30 Days season opens with immigration issue
The Hartford Courant
Jul. 25, 2006

Roger Catlin

PASADENA, Calif. -- Opposing views usually clash in heated exchanges on TV.
It's a time-honored tradition good for the medium but bad for insight.

But Morgan Spurlock's approach on the cable documentary series "30 Days" is dedicated to fomenting understanding between polarized groups through the kind of monthlong walk-in-my-shoes exercise that made him famous.

"Super Size Me," his documentary about the effects of eating McDonald's fare for a month, first earned fame for Spurlock. Now, on "30 Days," which begins its second season Wednesday at 10 p.m. on the FX network, he's at it again.
This season, a pro-choice feminist will work with pro-lifers at a pregnancy crisis center. An atheist will live with Christian fundamentalists. A man who lost his job to outsourcing will travel to India, where his job and others went.

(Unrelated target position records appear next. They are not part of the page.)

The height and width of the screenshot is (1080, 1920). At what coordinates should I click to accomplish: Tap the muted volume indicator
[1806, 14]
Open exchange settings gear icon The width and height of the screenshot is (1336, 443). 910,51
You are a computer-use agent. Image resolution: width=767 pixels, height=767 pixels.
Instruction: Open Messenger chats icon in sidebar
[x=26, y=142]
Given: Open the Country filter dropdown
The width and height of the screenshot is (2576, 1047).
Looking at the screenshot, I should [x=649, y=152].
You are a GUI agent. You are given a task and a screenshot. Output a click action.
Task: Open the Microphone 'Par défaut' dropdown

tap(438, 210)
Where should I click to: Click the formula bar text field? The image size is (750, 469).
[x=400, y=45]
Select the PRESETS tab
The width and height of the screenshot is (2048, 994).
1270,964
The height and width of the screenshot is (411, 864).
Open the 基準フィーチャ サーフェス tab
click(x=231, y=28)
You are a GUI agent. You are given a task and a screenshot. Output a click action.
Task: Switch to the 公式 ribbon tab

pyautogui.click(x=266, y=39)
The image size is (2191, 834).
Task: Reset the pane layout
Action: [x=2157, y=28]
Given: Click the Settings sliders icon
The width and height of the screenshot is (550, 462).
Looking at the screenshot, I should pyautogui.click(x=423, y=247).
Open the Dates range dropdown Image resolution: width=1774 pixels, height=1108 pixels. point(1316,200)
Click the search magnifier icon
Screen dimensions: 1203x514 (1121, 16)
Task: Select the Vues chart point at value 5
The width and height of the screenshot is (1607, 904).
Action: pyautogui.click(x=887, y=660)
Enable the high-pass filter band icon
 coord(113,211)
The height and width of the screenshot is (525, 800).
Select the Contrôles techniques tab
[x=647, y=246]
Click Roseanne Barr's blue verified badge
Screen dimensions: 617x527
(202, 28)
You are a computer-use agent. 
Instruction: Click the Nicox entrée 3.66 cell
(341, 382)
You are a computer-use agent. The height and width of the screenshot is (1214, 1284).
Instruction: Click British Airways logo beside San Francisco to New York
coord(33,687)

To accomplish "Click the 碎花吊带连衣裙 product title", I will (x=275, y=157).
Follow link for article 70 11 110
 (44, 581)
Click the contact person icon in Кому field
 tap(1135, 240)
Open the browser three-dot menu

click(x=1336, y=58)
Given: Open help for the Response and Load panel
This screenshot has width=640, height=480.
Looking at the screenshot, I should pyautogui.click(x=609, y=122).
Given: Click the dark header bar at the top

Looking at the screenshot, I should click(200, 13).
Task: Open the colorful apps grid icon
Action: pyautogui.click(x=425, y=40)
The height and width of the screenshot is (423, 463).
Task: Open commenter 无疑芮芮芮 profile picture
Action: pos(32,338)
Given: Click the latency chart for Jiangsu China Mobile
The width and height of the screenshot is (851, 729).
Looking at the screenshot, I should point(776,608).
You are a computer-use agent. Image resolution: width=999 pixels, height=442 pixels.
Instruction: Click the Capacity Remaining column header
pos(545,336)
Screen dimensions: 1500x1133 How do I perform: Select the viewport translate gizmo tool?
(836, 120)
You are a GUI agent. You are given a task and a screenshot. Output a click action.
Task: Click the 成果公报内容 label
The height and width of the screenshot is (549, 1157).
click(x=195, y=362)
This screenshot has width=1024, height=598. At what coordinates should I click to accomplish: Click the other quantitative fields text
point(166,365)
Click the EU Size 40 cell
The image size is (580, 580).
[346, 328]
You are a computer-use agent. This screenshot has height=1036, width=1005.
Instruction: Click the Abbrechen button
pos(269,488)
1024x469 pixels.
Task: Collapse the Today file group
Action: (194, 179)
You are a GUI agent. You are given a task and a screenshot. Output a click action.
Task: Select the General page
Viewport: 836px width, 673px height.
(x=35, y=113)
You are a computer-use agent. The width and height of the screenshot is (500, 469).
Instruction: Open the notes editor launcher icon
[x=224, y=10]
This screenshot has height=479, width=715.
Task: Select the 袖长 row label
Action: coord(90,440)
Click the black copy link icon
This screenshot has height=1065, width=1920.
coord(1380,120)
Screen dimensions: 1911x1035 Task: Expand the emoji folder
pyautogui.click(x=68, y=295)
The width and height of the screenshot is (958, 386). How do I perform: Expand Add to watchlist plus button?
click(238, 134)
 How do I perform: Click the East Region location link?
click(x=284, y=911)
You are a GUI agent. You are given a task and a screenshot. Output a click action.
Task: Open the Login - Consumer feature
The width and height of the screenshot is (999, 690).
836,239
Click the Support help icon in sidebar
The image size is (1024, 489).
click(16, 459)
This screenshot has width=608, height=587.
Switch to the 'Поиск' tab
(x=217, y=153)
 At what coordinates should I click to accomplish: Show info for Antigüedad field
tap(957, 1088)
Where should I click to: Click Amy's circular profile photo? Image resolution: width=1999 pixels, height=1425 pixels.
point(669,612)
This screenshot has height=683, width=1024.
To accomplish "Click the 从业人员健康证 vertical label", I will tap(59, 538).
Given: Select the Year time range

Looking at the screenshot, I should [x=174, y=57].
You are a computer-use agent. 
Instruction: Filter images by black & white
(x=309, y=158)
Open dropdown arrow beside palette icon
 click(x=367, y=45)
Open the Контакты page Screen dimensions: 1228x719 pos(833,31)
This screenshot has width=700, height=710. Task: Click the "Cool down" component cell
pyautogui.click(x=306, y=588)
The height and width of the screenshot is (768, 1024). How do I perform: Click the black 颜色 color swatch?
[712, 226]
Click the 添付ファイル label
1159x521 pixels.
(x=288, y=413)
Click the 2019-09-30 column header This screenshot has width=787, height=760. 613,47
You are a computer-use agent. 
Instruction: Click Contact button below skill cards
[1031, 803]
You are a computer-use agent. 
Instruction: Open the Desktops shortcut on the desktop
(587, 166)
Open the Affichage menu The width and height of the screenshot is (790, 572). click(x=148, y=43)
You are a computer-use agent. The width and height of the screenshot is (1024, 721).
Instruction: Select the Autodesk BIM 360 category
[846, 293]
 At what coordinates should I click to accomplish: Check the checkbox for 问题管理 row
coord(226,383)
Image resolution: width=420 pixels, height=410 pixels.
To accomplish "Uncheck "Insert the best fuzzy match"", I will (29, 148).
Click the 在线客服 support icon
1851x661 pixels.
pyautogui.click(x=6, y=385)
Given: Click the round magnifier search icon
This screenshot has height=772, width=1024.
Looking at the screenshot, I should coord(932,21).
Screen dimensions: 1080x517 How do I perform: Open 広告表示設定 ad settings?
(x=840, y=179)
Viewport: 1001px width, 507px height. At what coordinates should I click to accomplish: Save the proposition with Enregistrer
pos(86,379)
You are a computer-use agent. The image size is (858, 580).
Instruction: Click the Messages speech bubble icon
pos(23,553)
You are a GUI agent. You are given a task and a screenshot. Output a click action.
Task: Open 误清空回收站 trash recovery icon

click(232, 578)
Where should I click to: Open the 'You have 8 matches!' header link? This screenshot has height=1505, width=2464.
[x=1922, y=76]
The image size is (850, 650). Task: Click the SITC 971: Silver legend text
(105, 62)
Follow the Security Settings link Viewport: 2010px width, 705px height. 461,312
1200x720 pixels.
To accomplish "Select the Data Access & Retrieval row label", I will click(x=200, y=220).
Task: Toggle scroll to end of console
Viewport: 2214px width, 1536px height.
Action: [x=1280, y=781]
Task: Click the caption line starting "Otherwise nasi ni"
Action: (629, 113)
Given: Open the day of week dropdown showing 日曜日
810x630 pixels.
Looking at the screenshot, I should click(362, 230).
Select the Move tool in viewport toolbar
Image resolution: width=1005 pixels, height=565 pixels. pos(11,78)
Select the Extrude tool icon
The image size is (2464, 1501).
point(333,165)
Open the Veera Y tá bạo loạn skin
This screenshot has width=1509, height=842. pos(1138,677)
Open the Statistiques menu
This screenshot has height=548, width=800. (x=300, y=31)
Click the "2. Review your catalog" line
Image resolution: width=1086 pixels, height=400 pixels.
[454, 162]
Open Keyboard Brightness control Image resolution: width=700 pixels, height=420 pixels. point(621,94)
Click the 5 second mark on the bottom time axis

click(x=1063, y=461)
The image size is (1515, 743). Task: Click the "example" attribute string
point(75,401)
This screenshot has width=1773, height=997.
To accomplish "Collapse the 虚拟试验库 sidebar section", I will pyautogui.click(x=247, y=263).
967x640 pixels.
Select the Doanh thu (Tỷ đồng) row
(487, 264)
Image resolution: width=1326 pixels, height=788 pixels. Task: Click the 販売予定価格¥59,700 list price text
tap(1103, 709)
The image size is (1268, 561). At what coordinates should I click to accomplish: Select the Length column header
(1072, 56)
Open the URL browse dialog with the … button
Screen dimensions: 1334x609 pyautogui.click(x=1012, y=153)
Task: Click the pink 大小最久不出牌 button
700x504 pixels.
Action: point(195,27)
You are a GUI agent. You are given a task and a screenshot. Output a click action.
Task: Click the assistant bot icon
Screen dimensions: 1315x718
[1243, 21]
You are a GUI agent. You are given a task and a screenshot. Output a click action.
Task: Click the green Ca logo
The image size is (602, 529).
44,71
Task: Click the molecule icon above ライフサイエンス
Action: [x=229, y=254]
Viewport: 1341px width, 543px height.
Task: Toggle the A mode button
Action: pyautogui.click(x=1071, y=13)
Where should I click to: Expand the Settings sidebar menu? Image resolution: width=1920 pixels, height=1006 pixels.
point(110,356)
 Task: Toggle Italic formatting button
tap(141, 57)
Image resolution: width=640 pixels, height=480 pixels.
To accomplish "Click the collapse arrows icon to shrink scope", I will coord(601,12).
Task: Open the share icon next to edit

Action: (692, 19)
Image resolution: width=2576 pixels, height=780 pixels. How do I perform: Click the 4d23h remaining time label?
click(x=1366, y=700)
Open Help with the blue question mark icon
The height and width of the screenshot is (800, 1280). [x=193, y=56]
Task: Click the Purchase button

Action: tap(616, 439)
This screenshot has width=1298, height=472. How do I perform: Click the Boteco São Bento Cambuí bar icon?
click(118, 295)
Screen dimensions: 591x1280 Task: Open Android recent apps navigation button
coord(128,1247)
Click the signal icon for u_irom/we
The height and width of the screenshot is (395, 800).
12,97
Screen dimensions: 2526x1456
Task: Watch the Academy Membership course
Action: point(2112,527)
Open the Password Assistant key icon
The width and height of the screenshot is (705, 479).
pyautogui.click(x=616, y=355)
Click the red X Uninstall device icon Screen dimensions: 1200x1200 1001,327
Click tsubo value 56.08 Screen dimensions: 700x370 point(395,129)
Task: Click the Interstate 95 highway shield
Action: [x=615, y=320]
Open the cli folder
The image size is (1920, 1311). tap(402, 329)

Spurlock, who typically gets involved in one episode a season, will be jailed for 30 days to examine firsthand some of the corrections issues of the 21st century. It was to have been a season opener, but the urgency of the U.S. immigration policy has shifted a more topical episode to the premiere slot.

"The immigration issue is an incredibly important topic that continues to be brought up on every news station, on every newspaper and every magazine,"
Spurlock said at a session for "30 Days" during this month's TV Critics Association press tour in Pasadena. "For the premiere episode, we wanted to really dive into this issue."

For all the news about immigration, he says, "You never really get to hear that much from the people who are actually there every day."

Among them is Frank George, a Cuban-born legal immigrant who spends time as
a Minuteman guarding the southern U.S. border and working for stricter
adherence to immigration law. He was paired with a family of illegal
immigrants to learn their story.

"We really wanted to have somebody be put into the shoes and see the world
through the eyes of an undocumented family," Spurlock says.

Despite his strident views, George quickly develops great affection for the
family and admiration for their hard work in supporting themselves. He
changes, it is clear from the episode, though George now claims he was
misrepresented.

"He's not going to admit it publicly that he changed," says a young woman
who lived in the immigrants' home and who went by the name of Armida, "but I
honestly can tell you from the bottom of my heart that I saw that change."

"And his actions also speak for it," she adds, saying George has volunteered
to teach the family matriarch English -- "something that I don't think any
Minuteman will do."

"One of the things that '30 Days' does that we really try and explore is an
idea of understanding and tolerance," says Spurlock. "And I think that, you
know, for the first time you have two people from the opposite sides of the
fence who are coming together in a dialogue that rarely happens."